At 5 GHz (λ = 5.15 cm), 300 Hz → 15.45 m/s — well above human movement speeds. The useful band is 0–80 Hz for indoor activities.
PCA-Based Denoising
CSI streams across subcarriers are correlated time-varying signals with different initial phases (due to multipath path length differences). They share the same time-varying component (body motion) but differ in the static offset:
|H_k(f,t)|² ≈ A_k(t) + C_k (same time variation, different constant)
PCA extracts the first principal component (the shared time-varying signal) while suppressing:
- Impulse/burst noise from rate adaptation (affects all subcarriers simultaneously but incoherently with body motion)

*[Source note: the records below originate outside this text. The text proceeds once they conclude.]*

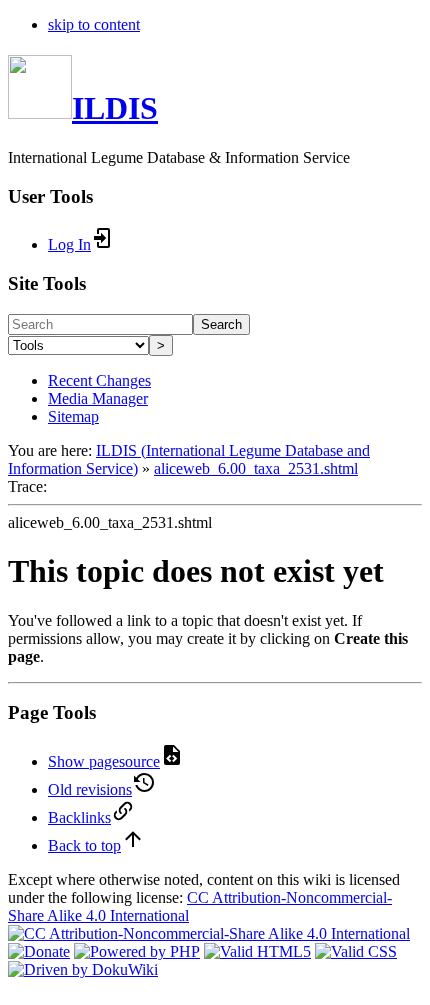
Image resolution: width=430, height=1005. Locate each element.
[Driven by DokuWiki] (83, 969)
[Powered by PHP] (137, 951)
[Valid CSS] (356, 951)
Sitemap (73, 416)
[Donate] (39, 951)
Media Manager (98, 398)
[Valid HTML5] (257, 951)
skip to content (94, 24)
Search (221, 324)
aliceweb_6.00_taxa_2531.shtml (256, 468)
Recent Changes (99, 380)
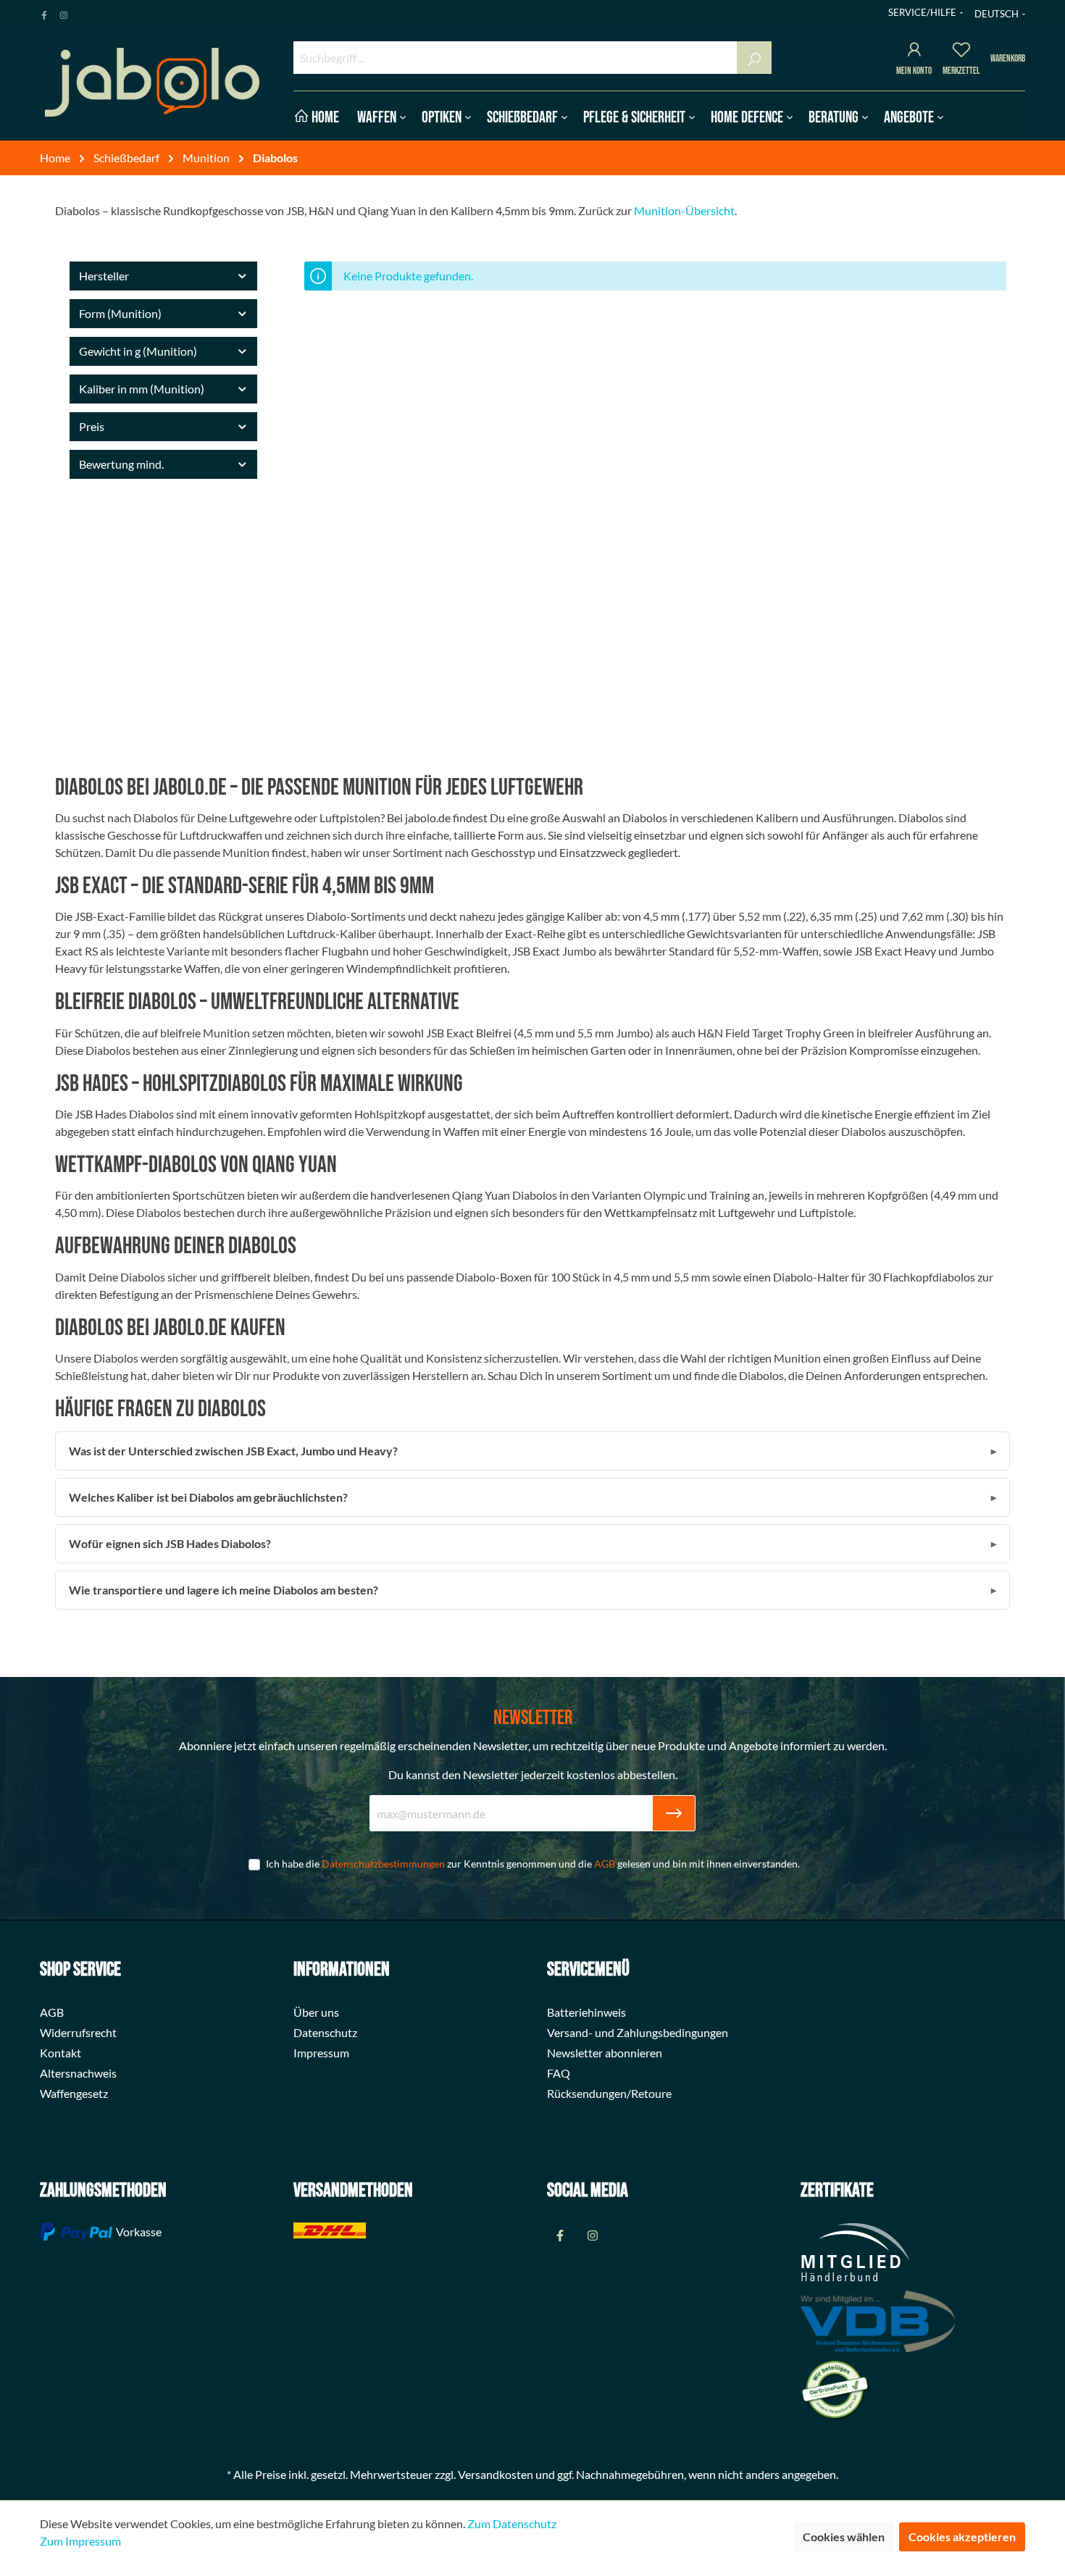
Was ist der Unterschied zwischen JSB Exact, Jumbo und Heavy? (233, 1451)
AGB (604, 1863)
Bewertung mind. (121, 464)
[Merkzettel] (961, 52)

- Frequency-selective static offsets
DWT Feature Extraction
Discrete Wavelet Transform separates activity speed components:
| Activity | Dominant frequency | Physical speed |
|---|---|---|
| Walking (torso) | 35–40 Hz | 0.9–1.0 m/s |
| Walking (legs) | 50–70 Hz | 1.3–1.8 m/s |
| Falling | 40–80 Hz (brief spike) | 1.0–2.0 m/s (acceleration) |
| Sitting down | < 40 Hz | < 1.0 m/s |
| Brushing teeth | < 1 Hz | < 0.025 m/s |
CSI-Activity Model (HMM)
Each activity = sequence of speed states over time. Hidden Markov Model captures state transitions:
- Fall: {slow → fast-up → sudden-silence}
- Walk: {sustained 35–40 Hz}
- Sit: {brief 20–30 Hz → silence}
Training: DWT speed profile features from 780+ activity samples across 25 volunteers. The model generalises across users and environments because it is grounded in the physics of body motion speeds, not environment-specific features.
Activity Detection
In a static environment, the first PCA eigenvector varies randomly (incoherent). During activity, CSI streams become correlated → eigenvector becomes smooth. High-frequency energy of eigenvector vs. adaptive threshold → detect activity start/end boundaries.
Results
| Scenario | Accuracy |
|---|---|
| Same environment and person (training match) | >96% |
| New environment (generalisation) | >80% |
| New person (generalisation) | >80% |
Compared to RSSI-based: 56–72% accuracy. Compared to WiSee (USRP hardware): CARM matches at 96% using commodity hardware.
Limitations
- Single-person scenario; multi-person requires blind signal separation (noted as future work)
- Person must be within range of a TX-RX link
- Activities with very similar speed profiles may be confused
- 2D movement assumed (height information not captured)
- HMM training still required per activity class (though not per environment or user)
Relevance to Spaxel
CARM's CSI-speed model is the theoretical justification for why Spaxel's amplitude variance metric works: body movement at speed v produces CSI power oscillations at frequency v/λ. This directly justifies the motion-gated baseline update in Spaxel — when this oscillation frequency is below the stability threshold, the scene is genuinely quiet, not just slow-moving. CARM's PCA denoising approach is a practical technique for extracting the motion signal from multi-subcarrier CSI before feeding the baseline estimator.